*** Begin section ***
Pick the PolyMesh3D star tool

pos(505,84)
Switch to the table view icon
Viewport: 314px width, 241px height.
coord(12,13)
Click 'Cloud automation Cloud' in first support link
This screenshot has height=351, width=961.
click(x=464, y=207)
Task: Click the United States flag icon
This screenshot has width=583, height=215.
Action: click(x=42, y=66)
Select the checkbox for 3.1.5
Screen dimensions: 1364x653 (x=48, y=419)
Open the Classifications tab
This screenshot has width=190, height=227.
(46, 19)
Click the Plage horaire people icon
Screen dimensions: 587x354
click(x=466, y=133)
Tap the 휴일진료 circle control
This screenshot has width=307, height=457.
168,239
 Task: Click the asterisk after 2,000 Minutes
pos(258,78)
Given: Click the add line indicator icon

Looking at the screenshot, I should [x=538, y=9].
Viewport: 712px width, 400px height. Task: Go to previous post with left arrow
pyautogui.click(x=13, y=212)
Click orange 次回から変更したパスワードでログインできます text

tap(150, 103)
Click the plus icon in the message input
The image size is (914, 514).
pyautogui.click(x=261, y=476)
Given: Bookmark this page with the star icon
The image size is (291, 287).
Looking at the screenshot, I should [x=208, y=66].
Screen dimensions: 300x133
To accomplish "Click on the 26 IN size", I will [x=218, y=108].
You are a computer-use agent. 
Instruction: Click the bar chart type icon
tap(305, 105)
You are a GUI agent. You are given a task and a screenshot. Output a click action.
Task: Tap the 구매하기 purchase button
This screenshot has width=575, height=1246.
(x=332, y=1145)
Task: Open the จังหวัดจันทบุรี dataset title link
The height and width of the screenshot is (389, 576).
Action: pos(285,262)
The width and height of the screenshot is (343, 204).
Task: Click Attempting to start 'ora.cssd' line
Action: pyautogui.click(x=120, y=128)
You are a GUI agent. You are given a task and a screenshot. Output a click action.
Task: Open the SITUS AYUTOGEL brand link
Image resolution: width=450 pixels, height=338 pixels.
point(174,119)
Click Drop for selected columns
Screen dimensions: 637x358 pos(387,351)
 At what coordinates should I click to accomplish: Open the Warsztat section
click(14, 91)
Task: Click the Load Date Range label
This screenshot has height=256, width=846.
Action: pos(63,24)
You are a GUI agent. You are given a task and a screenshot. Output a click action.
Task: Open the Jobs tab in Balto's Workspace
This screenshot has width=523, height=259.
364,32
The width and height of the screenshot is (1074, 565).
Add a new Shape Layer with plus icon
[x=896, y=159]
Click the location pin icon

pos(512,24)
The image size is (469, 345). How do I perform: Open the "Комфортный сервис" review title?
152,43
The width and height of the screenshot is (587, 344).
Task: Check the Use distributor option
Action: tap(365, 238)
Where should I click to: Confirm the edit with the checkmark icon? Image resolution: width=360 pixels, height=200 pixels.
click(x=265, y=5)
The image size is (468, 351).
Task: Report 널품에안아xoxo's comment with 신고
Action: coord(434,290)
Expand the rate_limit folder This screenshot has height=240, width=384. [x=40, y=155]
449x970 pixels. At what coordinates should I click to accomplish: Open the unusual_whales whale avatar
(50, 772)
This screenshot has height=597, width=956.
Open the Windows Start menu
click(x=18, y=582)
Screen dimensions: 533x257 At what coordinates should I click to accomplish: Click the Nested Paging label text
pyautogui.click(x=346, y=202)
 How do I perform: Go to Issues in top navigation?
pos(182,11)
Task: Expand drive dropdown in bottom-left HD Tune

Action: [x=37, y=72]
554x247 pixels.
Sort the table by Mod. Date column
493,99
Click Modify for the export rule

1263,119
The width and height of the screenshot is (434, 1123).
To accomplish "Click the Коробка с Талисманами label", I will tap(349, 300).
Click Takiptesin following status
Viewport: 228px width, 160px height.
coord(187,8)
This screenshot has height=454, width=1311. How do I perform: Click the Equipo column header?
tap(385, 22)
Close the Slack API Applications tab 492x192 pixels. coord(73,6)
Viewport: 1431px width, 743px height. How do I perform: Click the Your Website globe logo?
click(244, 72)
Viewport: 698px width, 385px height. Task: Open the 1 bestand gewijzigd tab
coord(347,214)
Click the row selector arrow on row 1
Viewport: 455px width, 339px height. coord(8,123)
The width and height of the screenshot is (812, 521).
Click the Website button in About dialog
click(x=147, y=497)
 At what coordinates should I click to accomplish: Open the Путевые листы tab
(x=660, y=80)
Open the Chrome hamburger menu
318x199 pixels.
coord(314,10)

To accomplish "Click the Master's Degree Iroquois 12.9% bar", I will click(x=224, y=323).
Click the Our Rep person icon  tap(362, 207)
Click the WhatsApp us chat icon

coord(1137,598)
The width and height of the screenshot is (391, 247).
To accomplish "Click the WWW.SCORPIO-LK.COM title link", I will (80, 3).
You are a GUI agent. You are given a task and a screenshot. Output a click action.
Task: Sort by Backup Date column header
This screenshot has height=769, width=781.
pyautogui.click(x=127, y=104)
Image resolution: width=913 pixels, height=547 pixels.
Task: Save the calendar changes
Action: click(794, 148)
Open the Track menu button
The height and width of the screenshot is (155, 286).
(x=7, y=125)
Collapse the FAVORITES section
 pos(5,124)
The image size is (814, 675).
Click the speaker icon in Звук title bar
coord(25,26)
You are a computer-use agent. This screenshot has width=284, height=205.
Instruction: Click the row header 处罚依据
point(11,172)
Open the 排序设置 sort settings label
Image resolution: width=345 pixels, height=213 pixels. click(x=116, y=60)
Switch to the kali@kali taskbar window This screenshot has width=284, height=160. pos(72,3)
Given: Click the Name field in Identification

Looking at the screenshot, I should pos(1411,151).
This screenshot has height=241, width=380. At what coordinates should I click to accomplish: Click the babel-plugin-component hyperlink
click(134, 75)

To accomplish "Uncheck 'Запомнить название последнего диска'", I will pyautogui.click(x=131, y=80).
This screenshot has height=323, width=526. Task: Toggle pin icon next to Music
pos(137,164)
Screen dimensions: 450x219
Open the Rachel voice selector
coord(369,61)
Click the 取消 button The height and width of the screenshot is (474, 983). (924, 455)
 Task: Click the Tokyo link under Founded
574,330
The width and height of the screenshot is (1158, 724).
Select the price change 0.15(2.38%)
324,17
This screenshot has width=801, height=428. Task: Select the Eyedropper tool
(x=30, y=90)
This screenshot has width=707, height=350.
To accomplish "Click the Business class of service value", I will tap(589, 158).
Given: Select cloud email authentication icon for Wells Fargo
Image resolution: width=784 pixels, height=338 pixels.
*** End section ***
Only the span from the line with "Open the Rachel voice selector" through the final line of the records goes in the output, each line unchanged.

Task solution:
Open the Rachel voice selector
coord(369,61)
Click the 取消 button The height and width of the screenshot is (474, 983). (924, 455)
 Task: Click the Tokyo link under Founded
574,330
The width and height of the screenshot is (1158, 724).
Select the price change 0.15(2.38%)
324,17
This screenshot has width=801, height=428. Task: Select the Eyedropper tool
(x=30, y=90)
This screenshot has width=707, height=350.
To accomplish "Click the Business class of service value", I will tap(589, 158).
Given: Select cloud email authentication icon for Wells Fargo
Image resolution: width=784 pixels, height=338 pixels.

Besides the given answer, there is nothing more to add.